Technological change is also testing the relevance of school for many students. I continue to worry that the traditional education model of teachers or lecturers imparting knowledge to the students at the front of a classroom has lost its lustre for modern kids. When YouTube, Snapchat and TikTok are available 24/7, is it any wonder that school looks staid and boring to many. It was a great move to ban cellphones during school hours, but it may just be a Band-Aid for what is a much bigger problem of capturing and keeping students’ attention.
And that’s before we even get to AI. While current AI models are somehow both mind-blowing and underwhelming in equal measure, we’ve seen enough to know they are going to dramatically change the way we work, live, and interact. What does that truly mean for children’s education for the rest of this century?
For me almost the worst thing about this week’s ERO report was the response to it by the secondary school teachers’ union. This you may recall is the same union that wanted even longer Covid school lockdowns.

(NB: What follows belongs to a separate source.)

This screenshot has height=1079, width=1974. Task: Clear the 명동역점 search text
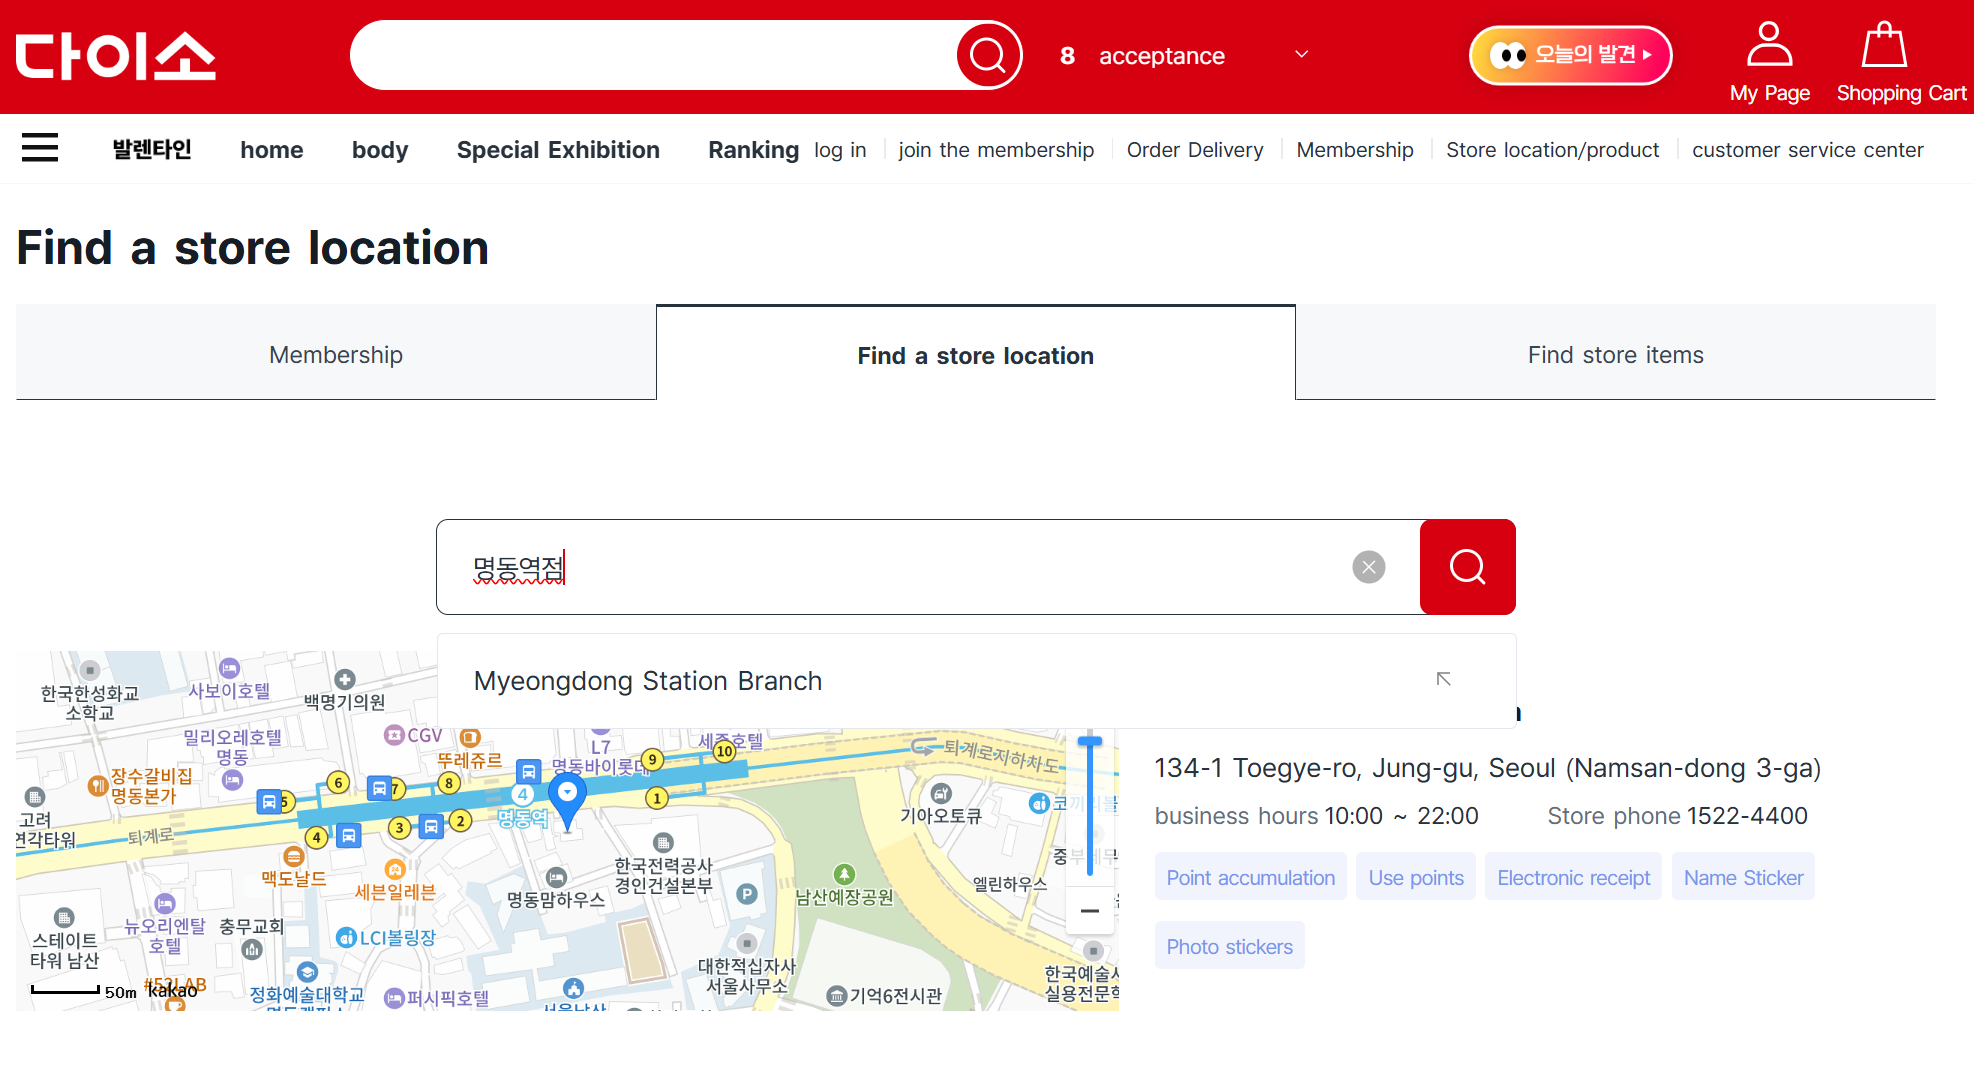1368,567
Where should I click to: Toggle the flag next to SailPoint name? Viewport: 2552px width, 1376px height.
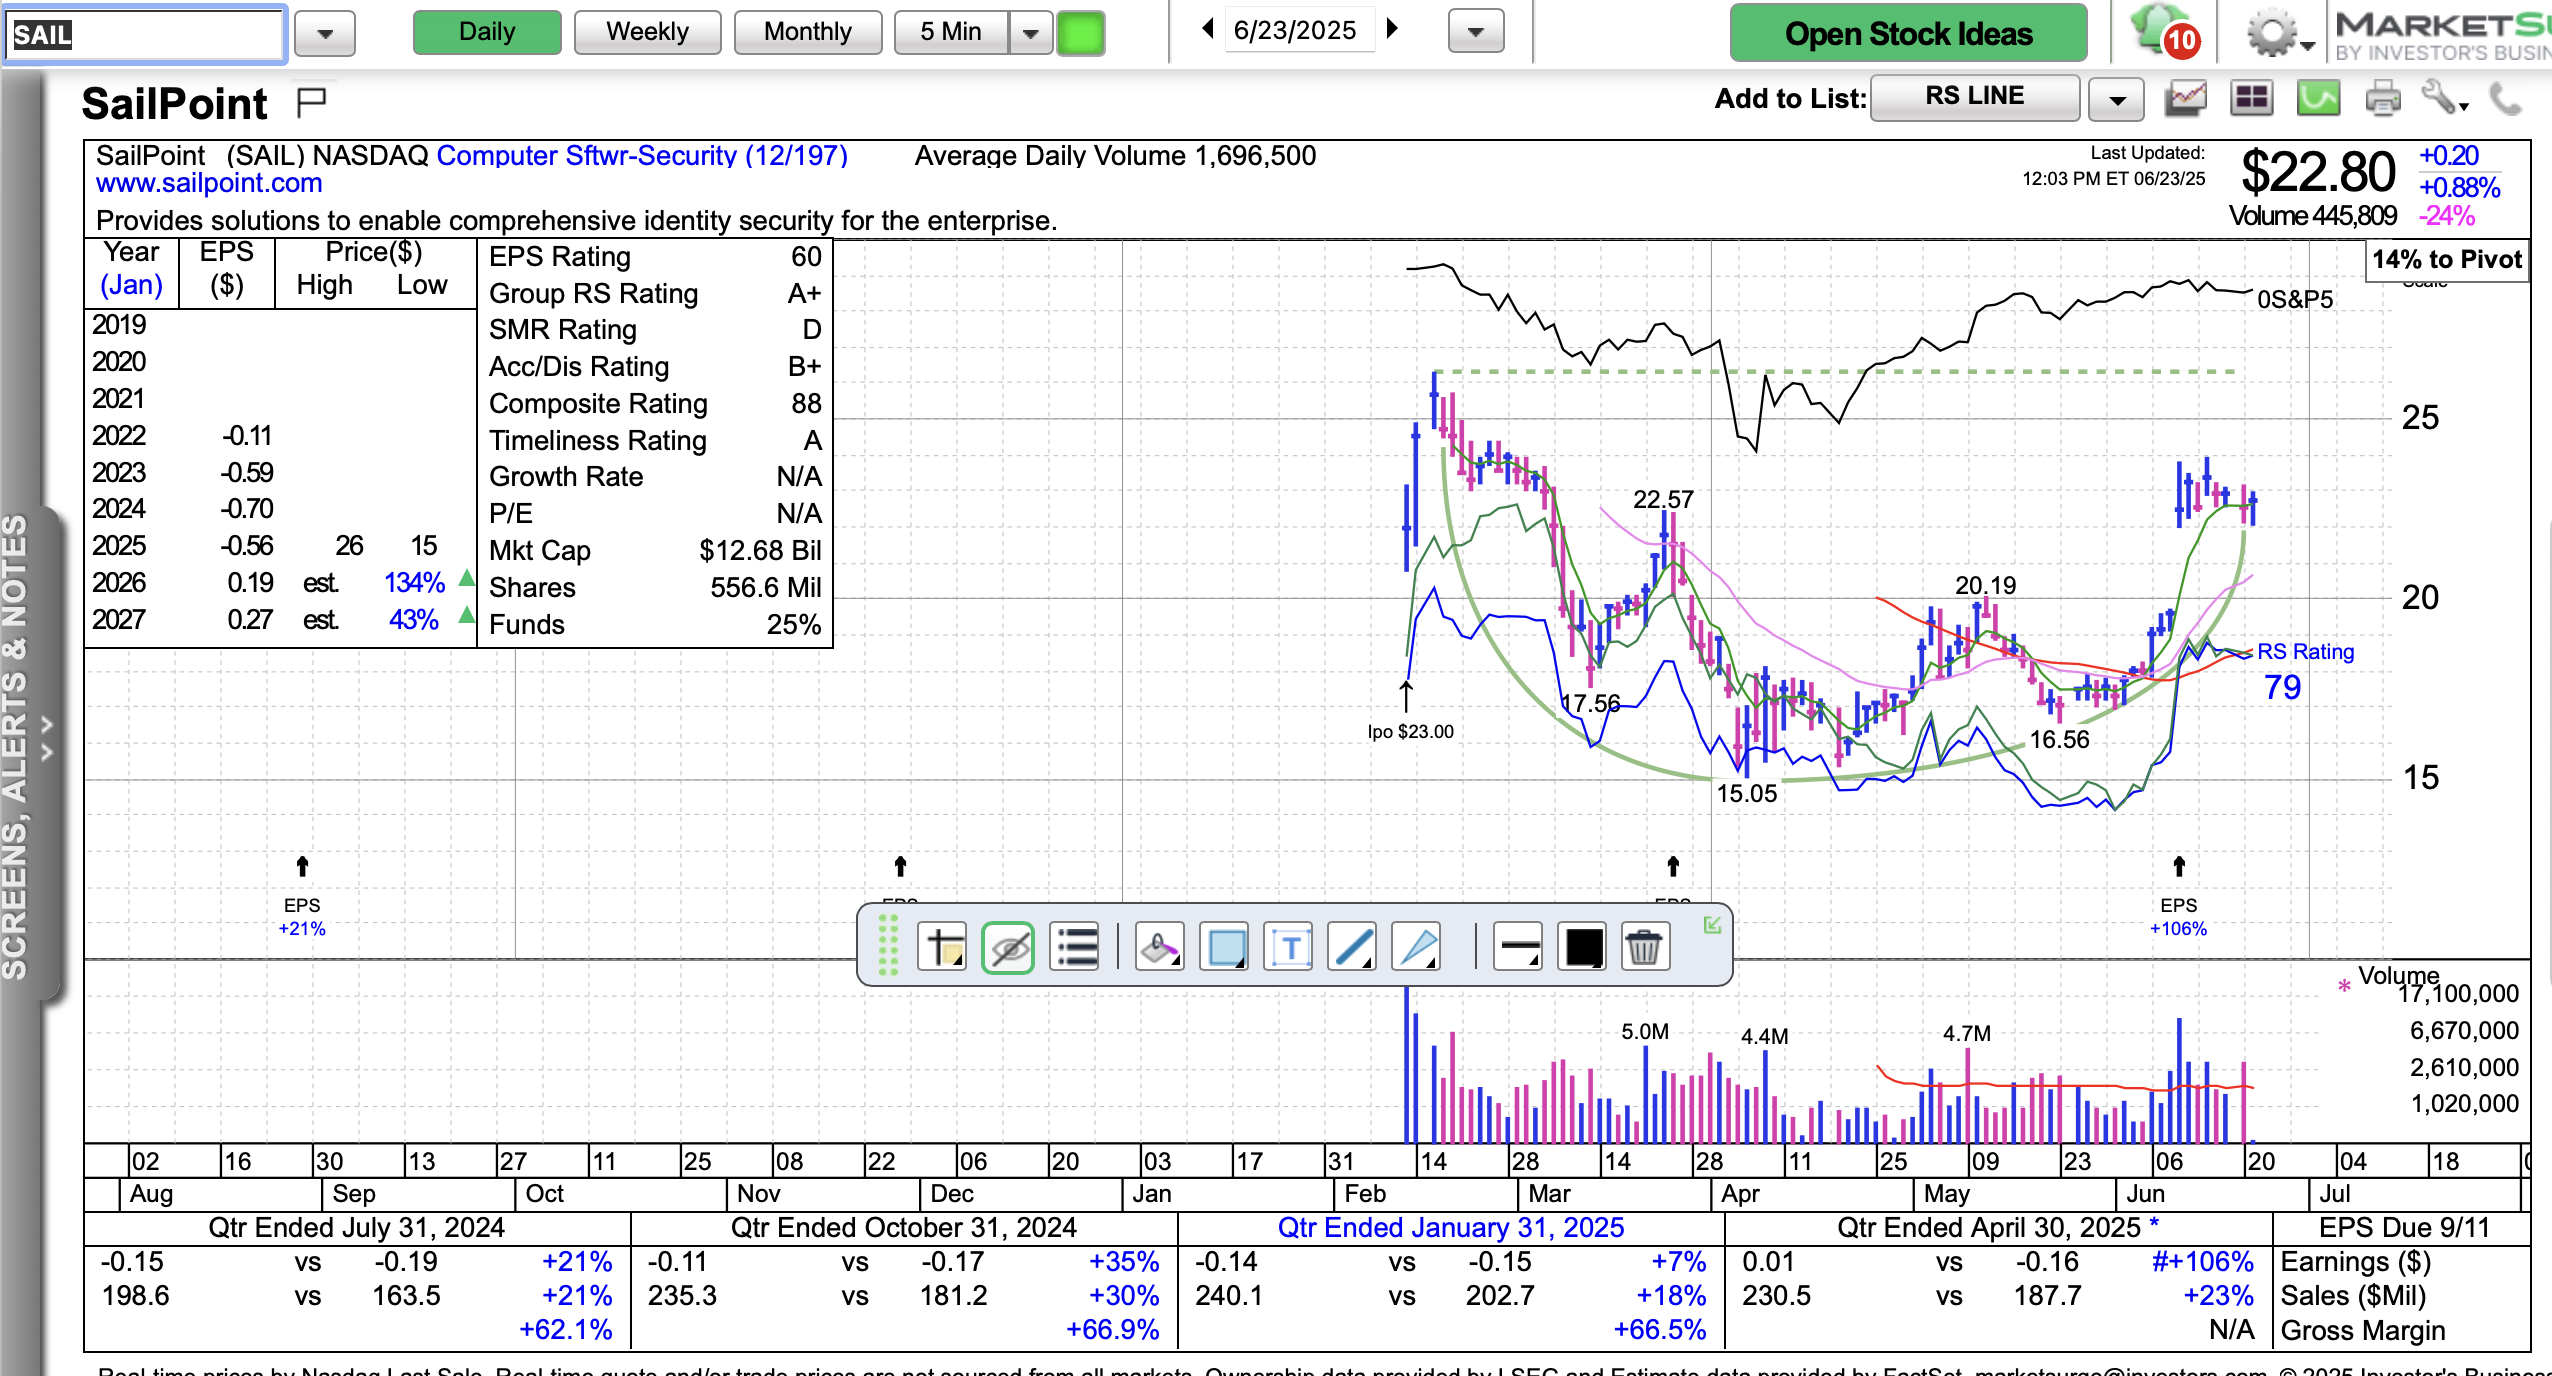[x=312, y=101]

Rather than seriously address the issue, or accept any culpability for the problem in a school system that largely reflects their preferences, they lazily took another political swipe at charter schools, calling them a “vanity project”. They offered no answer to the truancy issue except to double down on what we are already doing while seeking to snuff out any change.
How wrong can they be? The idea that our current one-size-fits-all, state-run school system has all the answers is exactly the wrong lesson to take from the ERO report and every other indicator on poor and declining school performance. Our current system looks increasingly out of touch.
We desperately need innovation, and new ways of doing things. We need more schools that offer new and exciting learning models that students will race to attend despite their difficult family circumstances. We need schools with campuses in Northland, South Auckland and Tairāwhiti that students can continue to seamlessly attend even as their families shift them around. We need teachers who are rewarded for individual performance, for bucking the trend, and for making a difference. We need them to feel empowered to teach using TikTok or any other tool the kids show a willingness to learn with.
School diversity is scary for bureaucrats, unions and some politicians. With diversity we will need more accountability at school level, for attendance, for academic success, and for important extracurricular markers like participation in sport.
Right now schools are sort-of accountable. Public schools receive no financial penalty for failing to perform, and therefore some don’t. Private schools do, and it is no coincidence they are getting stronger and recruiting more students. They are very incentivised to find models that appeal to children and their families. Schools operating under the charter model will do the same.
I’ve watched on in government as successive Education Ministers try to work with the teacher unions, and each time they get worn down and frustrated. This week’s intellectually barren commentary from the Post Primary Teachers’ Association on the ERO report is a telling reminder that the teacher unions are part of the problem.
They are overly political and obsessed with the status quo despite all evidence it isn’t working. If we are to save our education system and with it our economic future, they need to change, or ministers are going to have to go past them and work with educators directly.